Braids in West and Southern Africa had more than aesthetic significance for individuals or tribes in these regions; instead they served an important symbolic function, signifying age, social standing and even martial prowess of individuals or tribes. Furthermore, specific braid patterns could indicate tribal affiliation.

African Tribes

West African Fulani tribe children would often wear intricate braids adorned with cowrie shells and their family’s silver coins to show off their wealth, while many South African tribes used Bantu knots braiding techniques as protection.

Religious Beliefs

Braided hair was often associated with religious symbols in various cultures, like Hindu God Shiva who often depicted himself with snakes braided into his locks.

Braided Hairstyles Are Becoming Global Trends

Braid hairstyles have evolved through centuries and now spread all around the world, taking on new forms while becoming cultural icons.

Box Braids and Cornrows:

Box braids were made popular during the 90s by African American celebrities like Janet Jackson, these styles draw their roots from African culture as both stylish and protective styles for natural hair. Box braids can also be traced back as far as 3500 B.C., according to Genesis Career site. Cornrows started between the 16th and 19th century according to Beds SU.

Related: Box Braids Vs Cornrows

French and Dutch Braids:

While named after European countries, these braid styles likely date back further in history – for instance, ancient Greek art depicted the classic “French” braid!

Native Americans:

Braids have historically been used by various Native American tribes as symbols of personal identity and tribal membership, much as Vikings were famous for styling their long hair into multiple braids.

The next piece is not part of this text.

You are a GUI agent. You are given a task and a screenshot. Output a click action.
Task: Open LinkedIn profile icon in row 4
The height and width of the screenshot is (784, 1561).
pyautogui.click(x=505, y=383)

It’s more than just a hairstyle: The Cultural and social art of braiding

African American Community:

Within African American communities, braiding has long been seen as an opportunity for women and younger children to bond together while sharing stories, engaging in ancestral traditions, and keeping ancestral cultures alive.

African Cultures:

Braiding patterns and styles often serve to indicate one’s tribe, family history or even professional status in many African cultures.

Braids as Symbol of Resistance:

For African Americans during slavery, braids served as an underground form of protest. Slaves would weave intricate designs in cornrows – often creating maps leading towards freedom – as an effort at resistance and subversive behavior.

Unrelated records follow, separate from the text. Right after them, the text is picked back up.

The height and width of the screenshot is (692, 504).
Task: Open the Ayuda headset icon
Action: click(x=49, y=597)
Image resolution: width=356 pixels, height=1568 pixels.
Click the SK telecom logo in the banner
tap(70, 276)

Today, braided hairstyles such as Fulani braids, Ghana braids, and box braids continue to make a global statement. Celebrated as artistic expression and cultural pride symbols alike, braids represent more than simply hairstyles – they represent history! Be it worn by young girls, African women or African American women – braids stand as pieces of history worn with pride by each wearer of them.


From ancient African tribes to contemporary New York streets, braided styles have found widespread popularity worldwide. Braiding originated as an art form in Africa long ago; today its popularity extends far beyond our ancient shores. When we admire beautiful braids with intricate patterns we pay homage to an artform passed down through generations and honor its culture and heritage.